## Information provided
>>>>>

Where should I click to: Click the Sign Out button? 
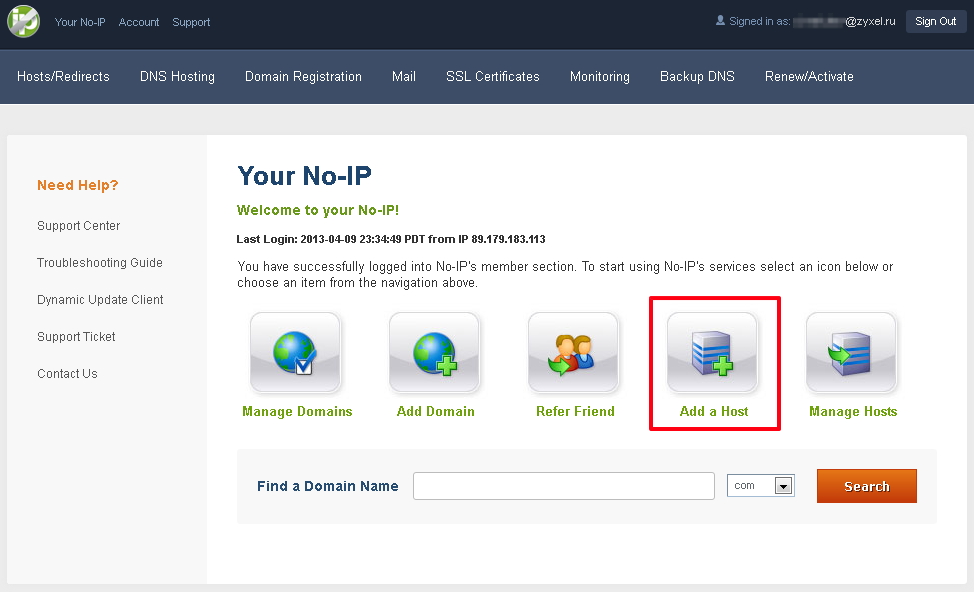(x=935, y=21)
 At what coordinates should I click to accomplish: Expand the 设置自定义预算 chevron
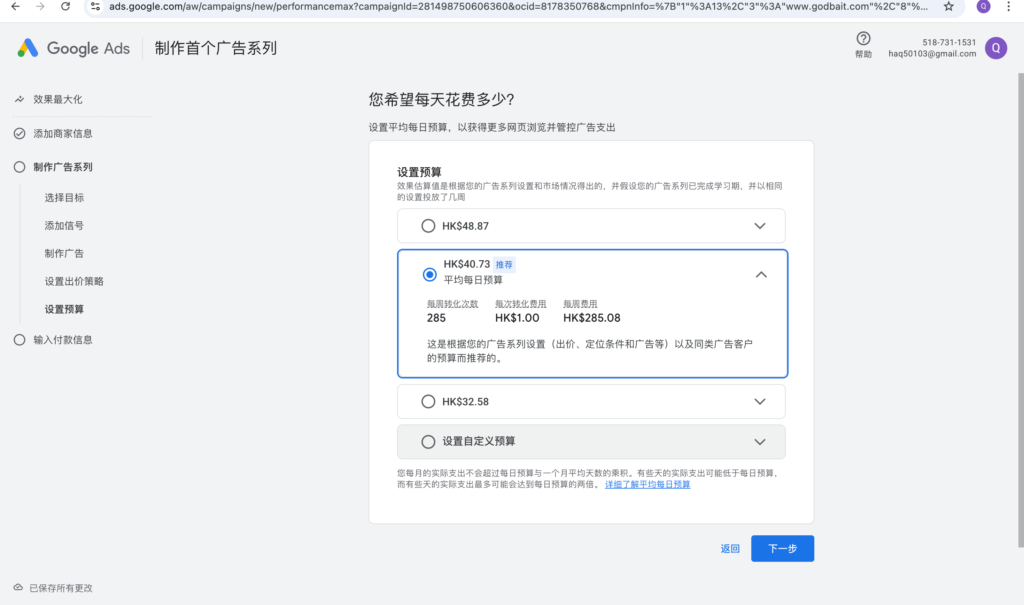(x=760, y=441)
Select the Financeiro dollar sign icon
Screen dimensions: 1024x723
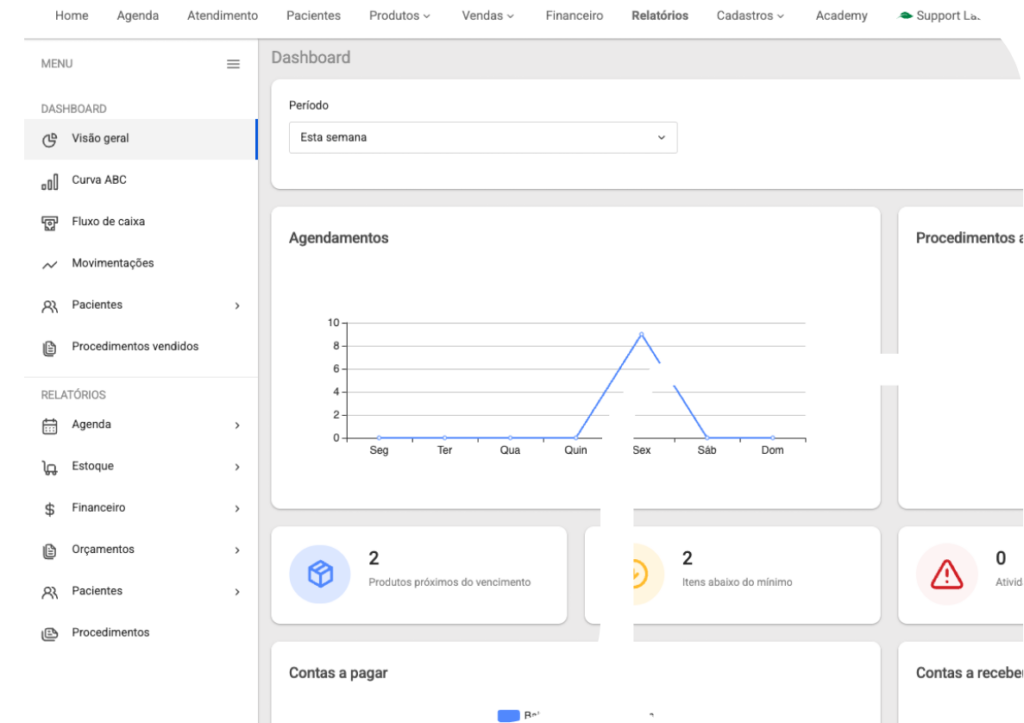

<<<<<
>>>>>

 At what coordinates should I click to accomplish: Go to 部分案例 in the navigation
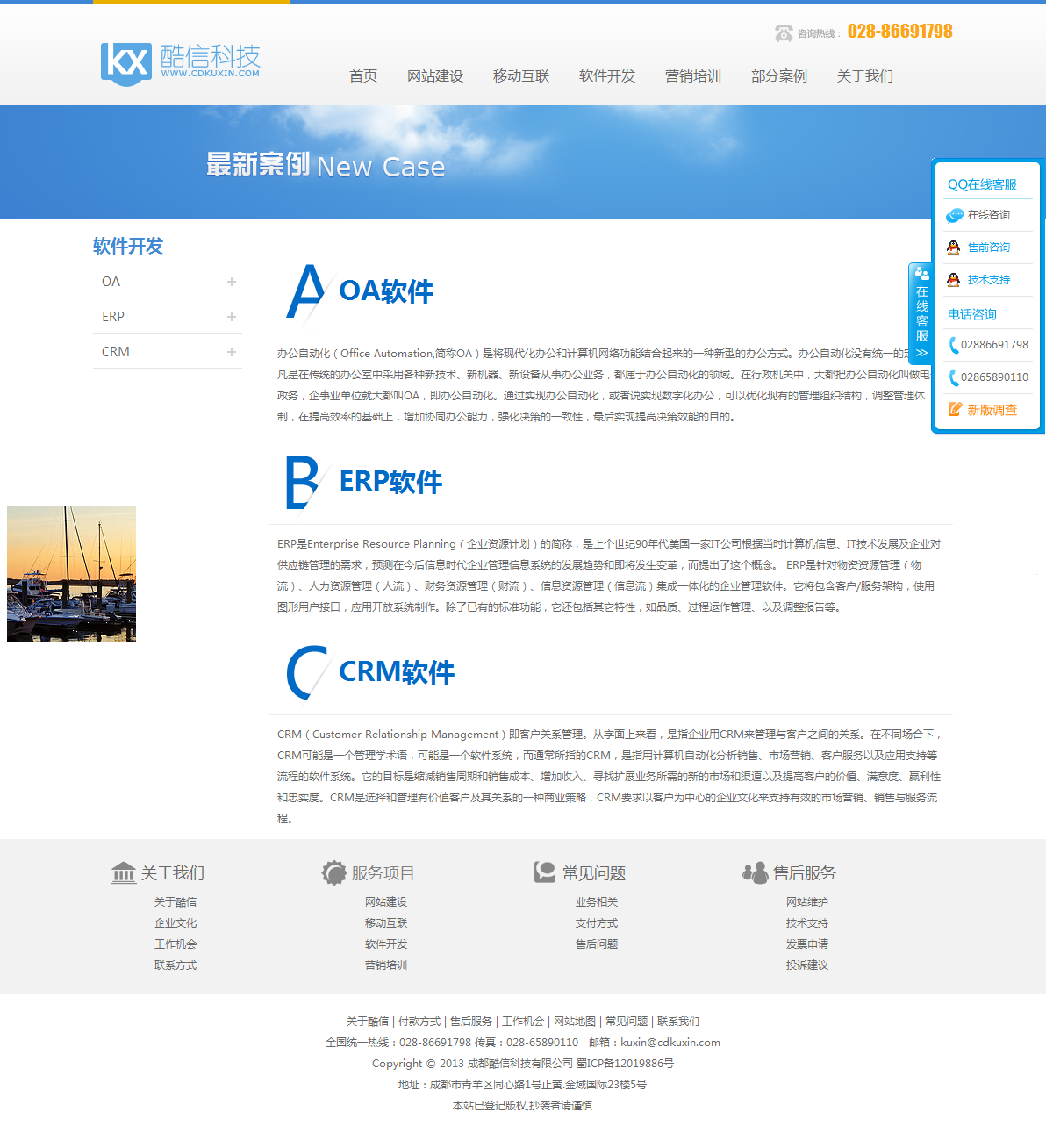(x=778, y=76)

<<<<<

## Description of the task
From the data above, return only the lines starting at the line that holds "Where should I" and ending at the line that holds "Screen dimensions: 1024x723", word for word and without pictures.

## Your solution
Where should I click to: Click the Sign Out button? 
(x=935, y=21)
 At what coordinates should I click to accomplish: Expand the 设置自定义预算 chevron
(x=760, y=441)
Select the Financeiro dollar sign icon
Screen dimensions: 1024x723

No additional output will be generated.